La historia era increíble, en efecto, pero se impuso a todos, porque sustancialmente era cierta, verdadero era el tono de Emma Zúnz, verdadero el pudor, verdadero el odio. Verdadero también era el ultraje que había padecido; sólo eran falsas las circunstancias, la hora y uno o dos nombres propios.

 

Una historia increíble, esa es la historia de Emma Zúnz, no la de Borges, sino la que Emma le cuenta a la policía. El cuento relata el minucioso orden en el que Emma tuvo que efectuar los hechos para llegar a la muerte de Loewenthal, Aarón Loewenthal.

Para tener un móvil que justifique el hecho, Emma se acuesta con un desconocido, para que la policía crea que ha sido violada por el hombre que acaba de matar; para vengarse, Emma debe ser humillada. Sin embargo ocurre algo interesante Emma se entrega al marinero y entonces la venganza de su padre es opacada por un recuerdo más atormentador aún, “su padre le había hecho a su madre, la cosa horrible que a ella ahora le hacían” (Borges, 2007,73). De esta manera, Emma Zúnz venga a su padre sometiéndose a un acto violentamente repugnante que resulta igual al que su padre ejecutó en su madre veinte años atrás.

Antes del marinero, Emma no había estado con ningún hombre, “En abril cumpliría 19 años, pero los hombre le inspiraban, aún, un temor casi patológico” (Borges, 2007,70). Lo que intensifica la dimensión del sacrificio por el padre muerto.

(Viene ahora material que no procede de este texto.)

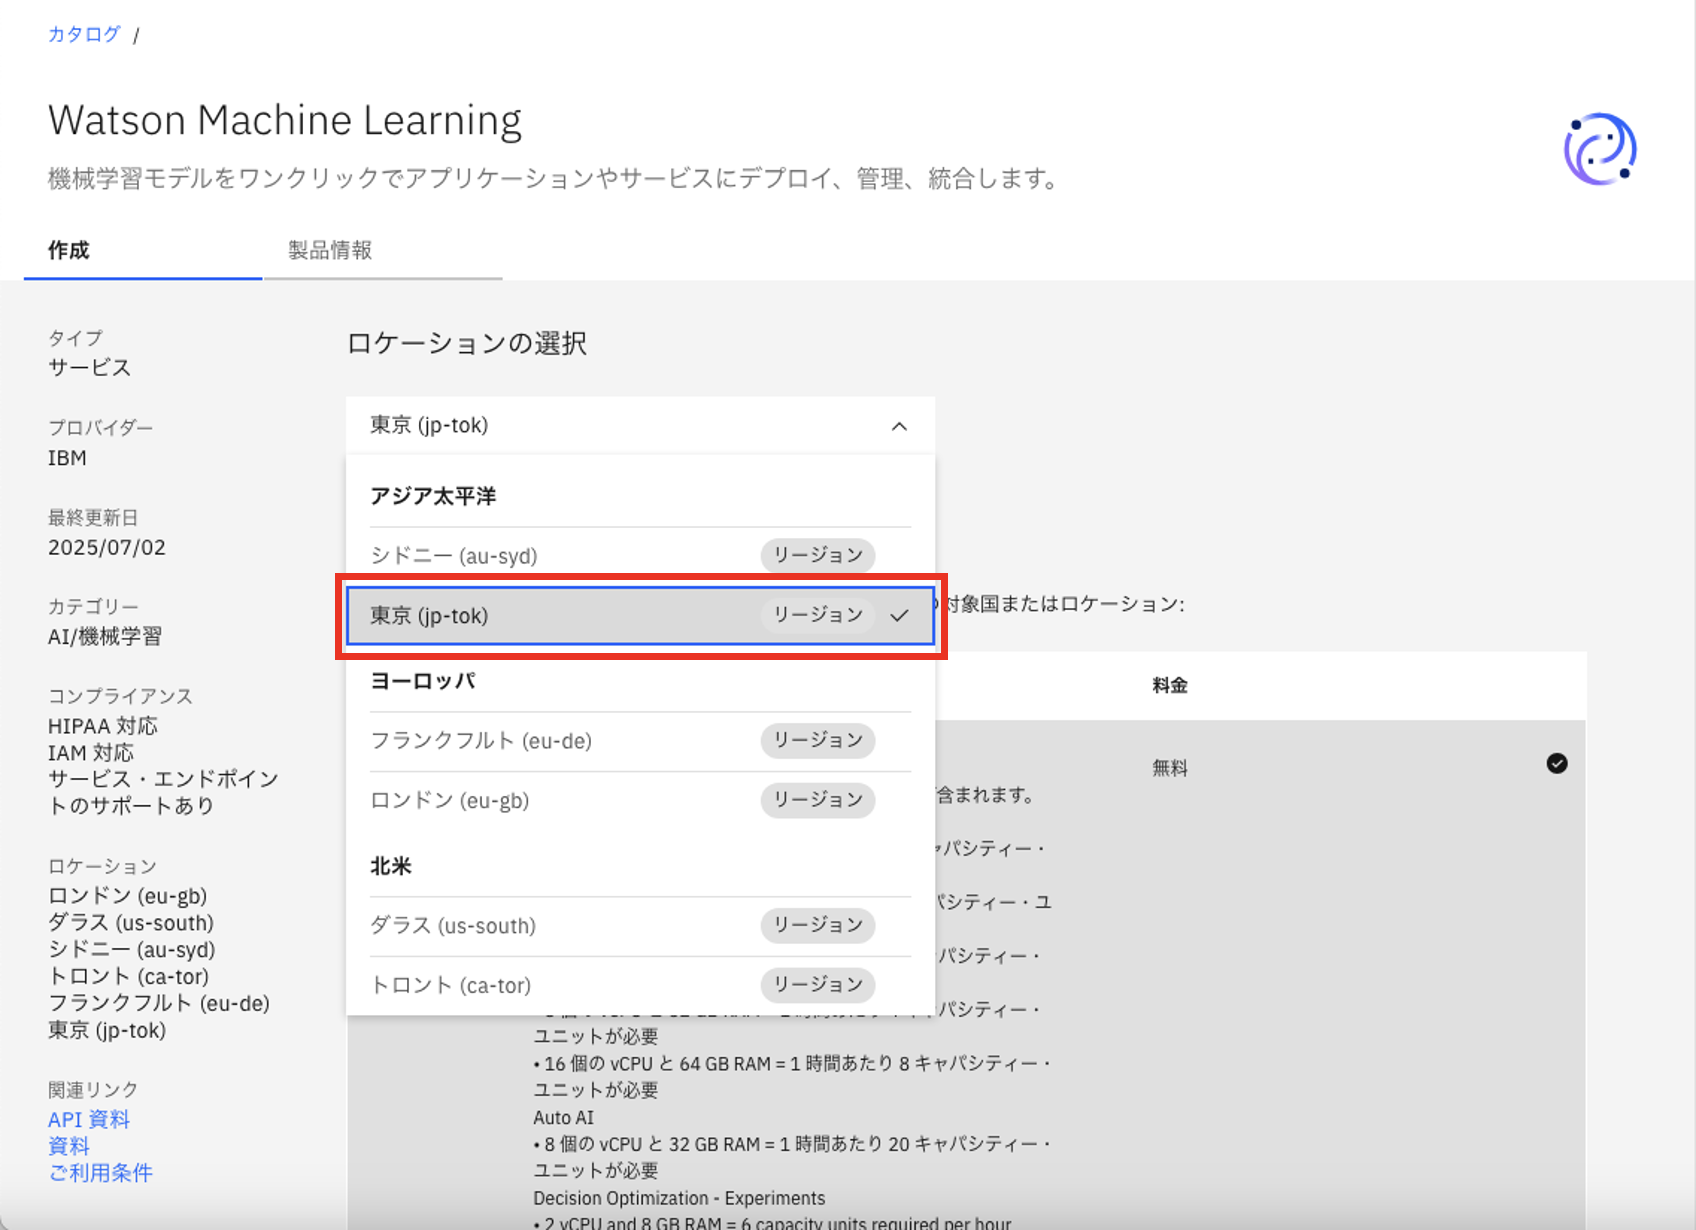Screen dimensions: 1696x1230
Task: Select the free plan's filled check circle
Action: (1557, 764)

Emma necesita una prueba de que lo que ha planeado, desde el seis de enero, será ejecutado tal y como se lo dirá a la policía, después de la muerte de Loewenthal recoge en su cuerpo lo que presentará ante todos como violación.

Ella elige al marinero, un extranjero que esa misma noche deje la ciudad, para que haga verosímil la calculada y fría venganza tramada por Emma, pero ocurre que el motivo que lleva a Emma a buscar al marinero es desplazado por un motivo secundario. Emma, después del encuentro sexual, ya no piensa en el suicidio del padre del que culpa a Loewenthal, ahora lo quiere matar por “la cosa horrible” de la que ella misma fue víctima: “Ante Aarón Loewenthal, más que la urgencia de vengar a su padre, Emma sintió la de castigar el ultraje padecido por ello” (Borges, 2007:75).

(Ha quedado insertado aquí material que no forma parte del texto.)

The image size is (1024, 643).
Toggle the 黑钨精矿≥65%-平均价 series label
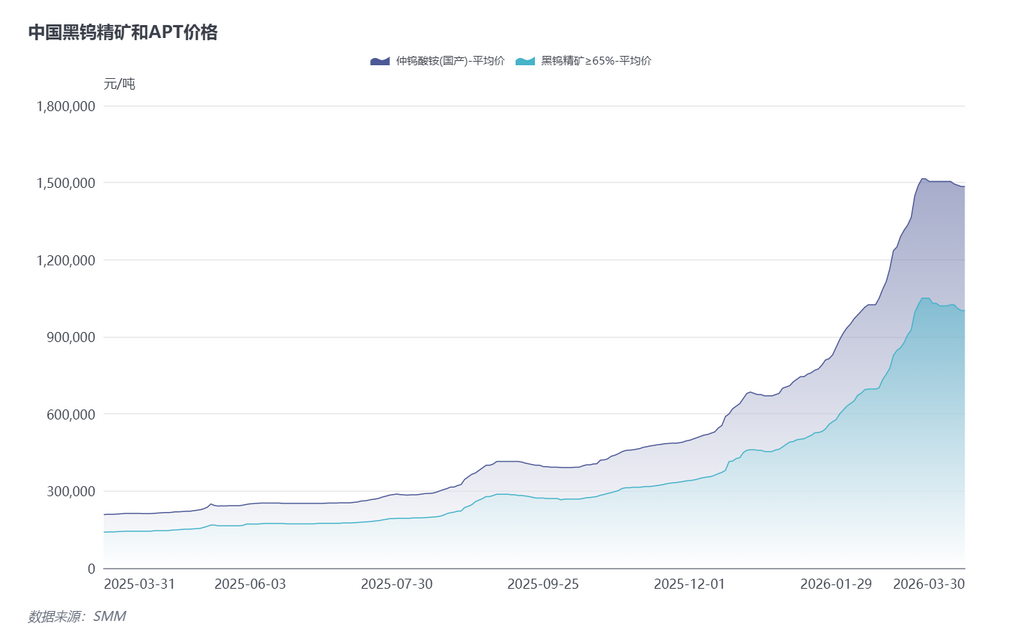[596, 61]
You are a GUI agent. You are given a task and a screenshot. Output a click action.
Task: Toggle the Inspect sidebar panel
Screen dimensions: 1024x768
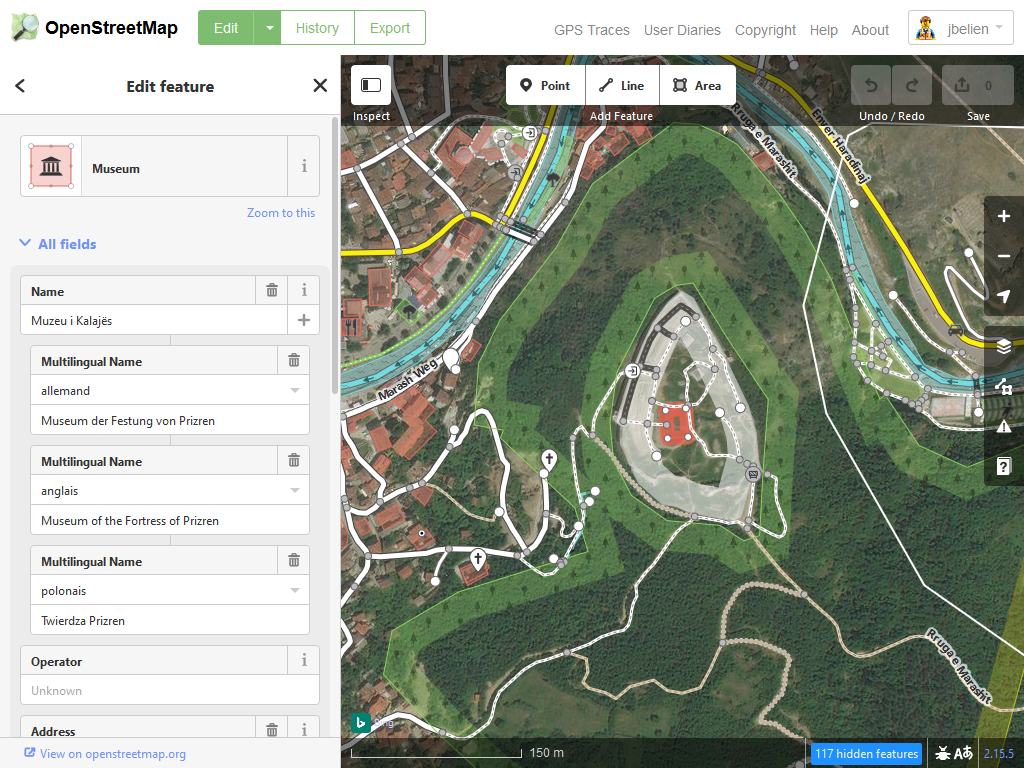coord(371,86)
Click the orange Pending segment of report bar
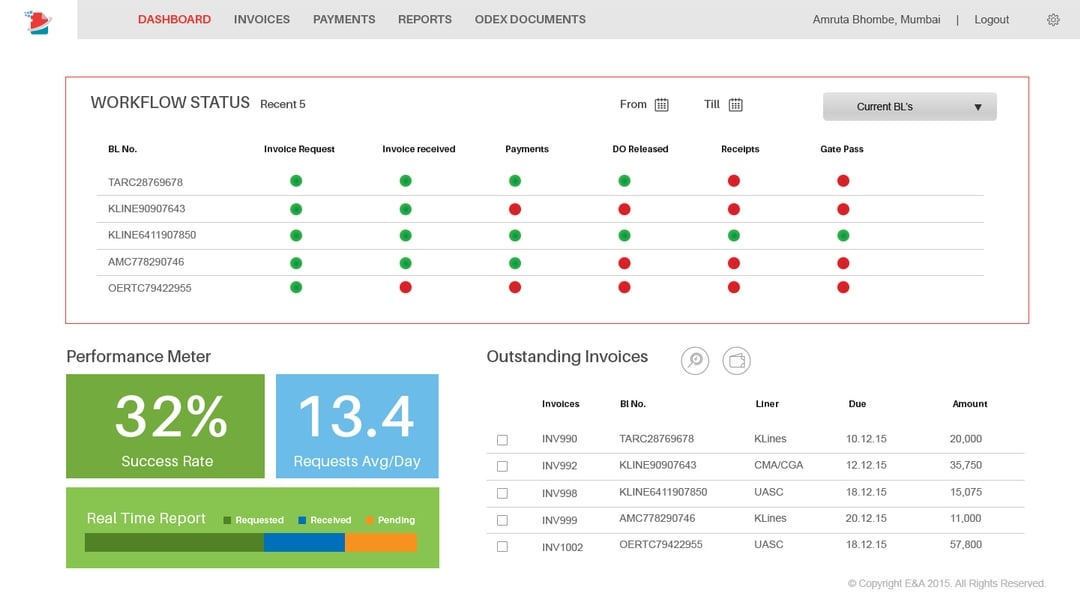Screen dimensions: 1080x608 pyautogui.click(x=380, y=542)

El suicidio de Emmanuel Zúnz había llevado a Emma a decidir vengarse, a entregar  su cuerpo a un desconocido, para justificar el asesinato; pero después, fue la misma entrega la que la obligó a ejecutar, hasta el final, la venganza, “no podía no matarlo, después de esa minuciosa deshonra” (Borges, 2007,75).

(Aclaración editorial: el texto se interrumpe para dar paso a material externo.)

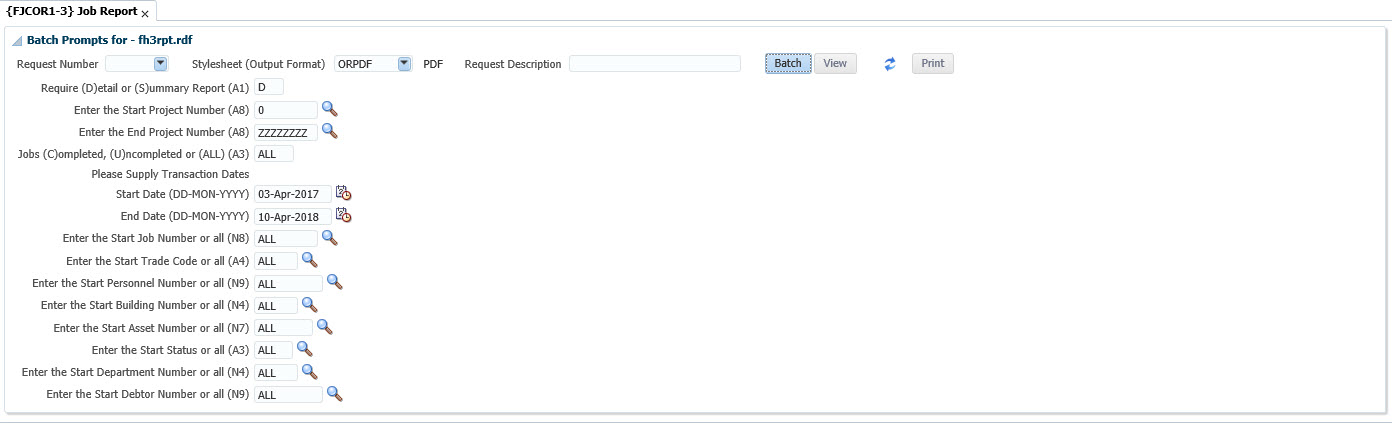Open Stylesheet Output Format dropdown
The width and height of the screenshot is (1392, 425).
point(404,64)
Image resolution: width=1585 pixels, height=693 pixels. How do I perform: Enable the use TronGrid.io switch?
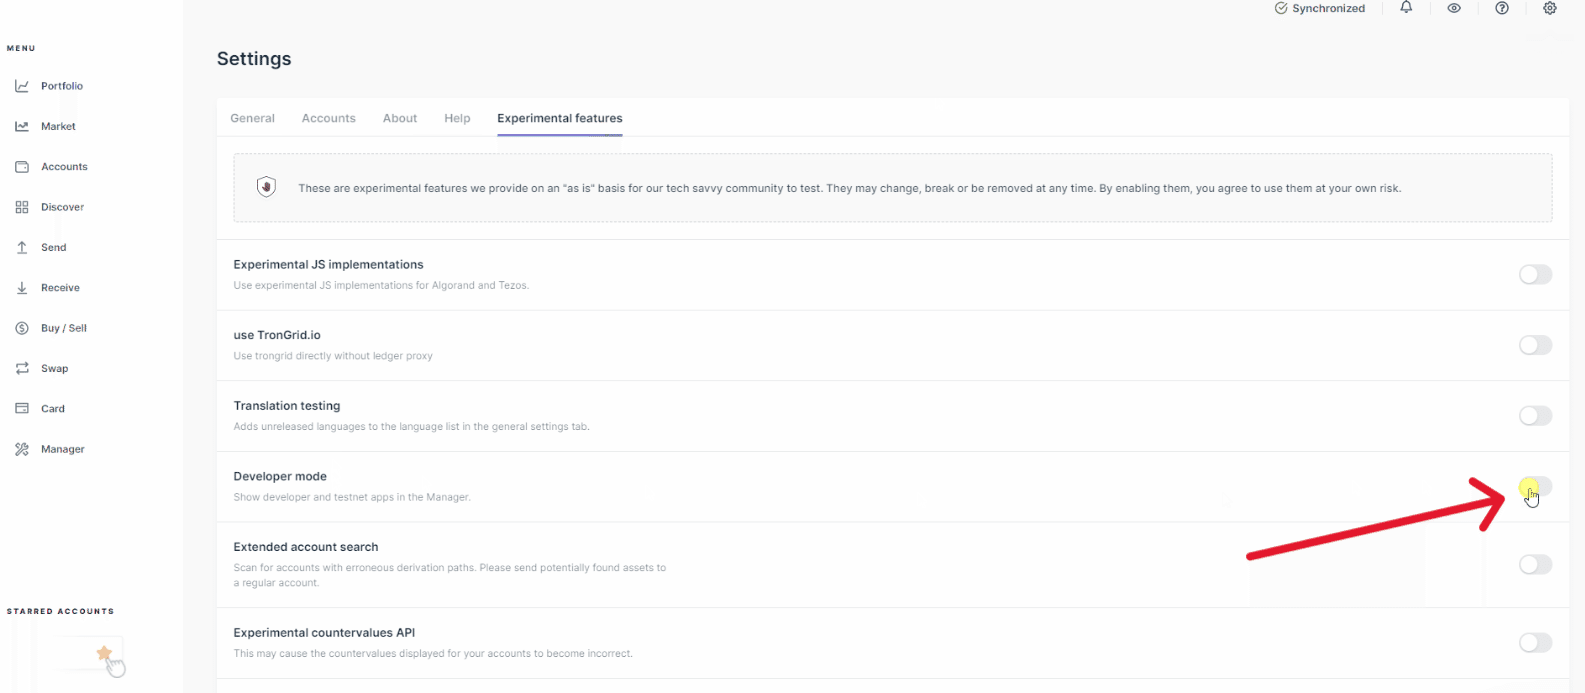coord(1535,345)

Emma ya no actúa como la hija, sino como la mujer, la venganza se bifurca, Emma quiere vengar la traición a su padre en 1916 y el ultraje padecido en 1922.

Consumada la venganza, después de tomar el revólver y apretar el gatillo dos veces y ver “el considerable cuerpo desplomarse como si los estampidos y el humo lo hubieran roto” (Borges, 2007,75) aún después de ese momento, Emma creía todo lo ocurrido como una cosa increíble “Ha ocurrido una cosa que es increíble… El señor Loewenthal me hizo venir con el pretexto de la huelga… Abusó de mí, lo maté…” (Borges, 2007,76).

Emma había vengado la muerte de su padre y no la podían castigar; porque a pesar de todo, era cierto; sólo eran falsas las circunstancias, la hora y uno o dos nombres propios.